__課題一覧__:
(a) 処理水放出をめぐる本文によると、政府は水産事業者への支援策として新たにどれくらいの額を充てる方向で調整しているか。
(b) 処理水放出をめぐる本文を、最後の文の後から書き続けてください。

__本文__:
========
ジャーナリストの須田慎一郎が9月4日、ニッポン放送「飯田浩司のOK! Cozy up!」に出演。福島第一原発の処理水放出について解説した。
中国による日本産水産物の全面禁輸、政府が新たに200億円の支援を調整
福島第一原発の処理水放出で、中国が日本産水産物を全面禁輸したことを受け、政府は検討されている水産事業者への支援策として既存の基金とは別に、新たに200億円程度を充てる方向で調整を進めていることがわかった。政府は水産事業者への支援策を今週中にも取りまとめ、公表するとしている。
飯田)放出開始から10日ほど経ちました。
須田)いろいろな問題が出てきており、今後は「風評被害を抑える」ということが必要になると思います。もちろん、中国の全面禁輸に対して、このように約200億円の支援で穴埋めなどを行う必要はあります。ただ、心配なのは、いろいろな形で風評が広がりつつあることです。
水俣病の映像を使って「同じことが起きる」という情報を拡散する中国政府 ~それをリポストする日本の国会議員も
須田)驚いたのは中国政府が、かつての熊本の水俣病に関する出所不明の映像を使って、水俣病に罹った患者の方の非常に痛ましい映像とともに「同じことが起こるのだ」というような情報を拡散しているのです。
========
__コレクションから抽出したデータ__:
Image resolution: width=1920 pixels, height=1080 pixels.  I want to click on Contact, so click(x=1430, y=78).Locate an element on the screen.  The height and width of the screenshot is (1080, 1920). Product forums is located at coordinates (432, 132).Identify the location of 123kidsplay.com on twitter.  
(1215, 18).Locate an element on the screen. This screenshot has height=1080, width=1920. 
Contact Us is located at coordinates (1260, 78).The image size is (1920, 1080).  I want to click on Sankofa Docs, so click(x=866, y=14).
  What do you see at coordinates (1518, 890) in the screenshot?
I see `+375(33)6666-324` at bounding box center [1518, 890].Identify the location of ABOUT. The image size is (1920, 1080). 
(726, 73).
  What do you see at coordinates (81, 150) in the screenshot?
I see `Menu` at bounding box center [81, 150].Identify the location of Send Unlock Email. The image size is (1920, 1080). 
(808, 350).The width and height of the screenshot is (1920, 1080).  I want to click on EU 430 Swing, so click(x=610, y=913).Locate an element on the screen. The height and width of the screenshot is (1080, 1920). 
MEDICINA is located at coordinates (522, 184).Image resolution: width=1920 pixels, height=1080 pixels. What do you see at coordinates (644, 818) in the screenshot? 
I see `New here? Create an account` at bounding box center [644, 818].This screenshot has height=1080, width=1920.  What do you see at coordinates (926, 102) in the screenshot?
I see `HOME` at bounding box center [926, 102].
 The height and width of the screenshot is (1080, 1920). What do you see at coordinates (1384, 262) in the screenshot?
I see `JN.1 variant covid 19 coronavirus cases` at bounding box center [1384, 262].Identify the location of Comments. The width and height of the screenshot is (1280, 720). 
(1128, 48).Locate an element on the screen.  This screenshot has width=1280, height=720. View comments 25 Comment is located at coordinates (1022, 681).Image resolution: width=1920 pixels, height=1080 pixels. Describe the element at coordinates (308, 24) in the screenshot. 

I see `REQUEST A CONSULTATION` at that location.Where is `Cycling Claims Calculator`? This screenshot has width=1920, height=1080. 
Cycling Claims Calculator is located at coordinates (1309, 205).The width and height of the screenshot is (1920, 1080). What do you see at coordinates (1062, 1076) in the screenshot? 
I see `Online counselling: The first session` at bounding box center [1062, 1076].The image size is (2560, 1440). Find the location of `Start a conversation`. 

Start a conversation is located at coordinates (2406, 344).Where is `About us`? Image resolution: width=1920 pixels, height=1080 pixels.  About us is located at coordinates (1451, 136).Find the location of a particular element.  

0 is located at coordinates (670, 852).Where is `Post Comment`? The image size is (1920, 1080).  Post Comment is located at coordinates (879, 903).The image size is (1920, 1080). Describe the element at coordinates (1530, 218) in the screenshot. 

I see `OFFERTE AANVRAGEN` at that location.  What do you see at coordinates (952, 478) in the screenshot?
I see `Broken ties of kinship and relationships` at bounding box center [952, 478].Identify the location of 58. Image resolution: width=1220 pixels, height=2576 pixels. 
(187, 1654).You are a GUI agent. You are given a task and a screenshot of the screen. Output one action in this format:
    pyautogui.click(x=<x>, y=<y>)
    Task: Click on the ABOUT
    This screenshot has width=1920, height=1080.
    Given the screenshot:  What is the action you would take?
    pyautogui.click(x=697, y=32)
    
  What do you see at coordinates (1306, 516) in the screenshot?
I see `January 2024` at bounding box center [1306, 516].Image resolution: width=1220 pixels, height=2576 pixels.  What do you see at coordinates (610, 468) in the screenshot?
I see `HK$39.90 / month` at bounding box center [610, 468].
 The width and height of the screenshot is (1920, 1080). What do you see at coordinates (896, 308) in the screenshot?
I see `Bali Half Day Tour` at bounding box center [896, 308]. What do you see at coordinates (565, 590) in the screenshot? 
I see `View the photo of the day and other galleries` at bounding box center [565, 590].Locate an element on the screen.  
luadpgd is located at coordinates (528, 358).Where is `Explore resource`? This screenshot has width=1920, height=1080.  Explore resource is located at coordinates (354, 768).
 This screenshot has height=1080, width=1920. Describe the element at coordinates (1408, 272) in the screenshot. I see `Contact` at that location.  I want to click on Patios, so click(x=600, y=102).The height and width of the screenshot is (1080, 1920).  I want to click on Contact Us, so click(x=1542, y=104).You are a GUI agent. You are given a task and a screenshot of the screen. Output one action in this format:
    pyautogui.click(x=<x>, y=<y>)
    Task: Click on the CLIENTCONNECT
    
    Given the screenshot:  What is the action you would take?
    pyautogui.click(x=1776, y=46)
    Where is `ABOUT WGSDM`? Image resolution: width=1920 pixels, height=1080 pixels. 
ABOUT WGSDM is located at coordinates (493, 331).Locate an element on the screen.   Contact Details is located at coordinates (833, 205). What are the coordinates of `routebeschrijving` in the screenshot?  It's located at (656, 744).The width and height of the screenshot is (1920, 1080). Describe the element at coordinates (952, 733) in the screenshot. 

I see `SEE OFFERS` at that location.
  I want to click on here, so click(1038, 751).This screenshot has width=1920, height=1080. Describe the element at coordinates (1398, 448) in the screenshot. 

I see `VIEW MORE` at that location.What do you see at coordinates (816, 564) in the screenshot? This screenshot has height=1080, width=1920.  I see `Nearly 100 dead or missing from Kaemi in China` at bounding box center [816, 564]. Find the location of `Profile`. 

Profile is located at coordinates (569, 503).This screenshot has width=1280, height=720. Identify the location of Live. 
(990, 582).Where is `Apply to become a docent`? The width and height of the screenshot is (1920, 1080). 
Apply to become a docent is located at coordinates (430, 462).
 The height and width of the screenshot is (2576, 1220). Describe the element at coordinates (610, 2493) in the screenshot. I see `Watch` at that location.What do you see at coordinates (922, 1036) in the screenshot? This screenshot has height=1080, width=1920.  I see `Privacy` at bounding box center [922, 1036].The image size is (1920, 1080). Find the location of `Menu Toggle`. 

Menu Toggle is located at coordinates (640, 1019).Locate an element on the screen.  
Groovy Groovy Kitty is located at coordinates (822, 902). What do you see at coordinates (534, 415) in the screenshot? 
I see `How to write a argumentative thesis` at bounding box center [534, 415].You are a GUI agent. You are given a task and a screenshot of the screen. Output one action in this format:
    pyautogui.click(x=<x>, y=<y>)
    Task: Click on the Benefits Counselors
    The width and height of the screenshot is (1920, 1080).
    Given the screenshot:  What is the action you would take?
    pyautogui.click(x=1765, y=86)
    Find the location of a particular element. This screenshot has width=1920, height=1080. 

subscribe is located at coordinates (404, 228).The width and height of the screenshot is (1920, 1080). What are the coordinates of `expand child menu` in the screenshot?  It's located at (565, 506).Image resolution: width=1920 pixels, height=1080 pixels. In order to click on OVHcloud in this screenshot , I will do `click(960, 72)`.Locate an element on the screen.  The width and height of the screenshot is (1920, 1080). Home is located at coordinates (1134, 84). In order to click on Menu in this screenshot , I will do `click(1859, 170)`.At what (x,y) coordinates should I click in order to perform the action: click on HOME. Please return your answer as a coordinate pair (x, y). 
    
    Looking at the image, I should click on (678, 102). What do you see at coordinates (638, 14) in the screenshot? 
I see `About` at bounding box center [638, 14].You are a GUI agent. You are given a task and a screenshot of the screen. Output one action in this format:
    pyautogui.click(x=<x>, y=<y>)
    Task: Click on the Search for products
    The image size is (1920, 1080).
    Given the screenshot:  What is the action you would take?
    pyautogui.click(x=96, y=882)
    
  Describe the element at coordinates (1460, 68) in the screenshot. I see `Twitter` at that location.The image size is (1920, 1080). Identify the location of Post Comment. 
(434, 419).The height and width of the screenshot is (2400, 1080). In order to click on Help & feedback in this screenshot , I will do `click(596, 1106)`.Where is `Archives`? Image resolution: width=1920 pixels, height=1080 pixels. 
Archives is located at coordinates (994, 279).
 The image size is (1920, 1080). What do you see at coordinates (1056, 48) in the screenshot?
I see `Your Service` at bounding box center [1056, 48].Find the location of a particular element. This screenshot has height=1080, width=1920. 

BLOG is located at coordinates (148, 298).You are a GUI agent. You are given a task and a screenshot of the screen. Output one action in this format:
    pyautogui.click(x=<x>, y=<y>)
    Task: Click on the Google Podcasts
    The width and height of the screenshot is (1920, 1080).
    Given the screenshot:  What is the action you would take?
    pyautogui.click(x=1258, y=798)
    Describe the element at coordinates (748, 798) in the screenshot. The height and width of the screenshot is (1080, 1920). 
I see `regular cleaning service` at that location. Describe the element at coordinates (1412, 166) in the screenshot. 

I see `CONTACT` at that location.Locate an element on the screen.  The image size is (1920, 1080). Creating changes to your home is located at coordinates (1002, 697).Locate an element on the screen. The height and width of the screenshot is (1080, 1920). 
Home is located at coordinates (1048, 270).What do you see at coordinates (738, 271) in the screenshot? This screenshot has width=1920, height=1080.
========
__解答__:
(a) 既存の基金とは別に、新たに200億円程度を充てる方向で調整している。

(b)
飯田)水俣病の映像を使って。
須田)しかも、日本のある国会議員がそれをリツイート(リポスト)しています。そういうことを1つひとつ対処していかないと、国内でも国外でも、いろいろな風評被害が起こる可能性があります。
飯田)中国が情報戦を仕掛けているのですね。
中国政府の仕掛けてくる情報戦に先手を打ち、積極的に発信するべき
須田)完全に突入していますよね。ただ単純に、科学的に冷静に説明したところで、向こうはこれを政治利用しているわけですから、そういう受け止め方をする必要があります。「説明不足だ」という声に向き合って説明だけをしていると、相手の情報戦に巻き込まれてしまうと思います。
飯田)言ってきたことに対して反論し、潰すというよりも、積極的にこちらから広報する必要がありますか?
須田)先手を打つ形で対応しなければならないと思います。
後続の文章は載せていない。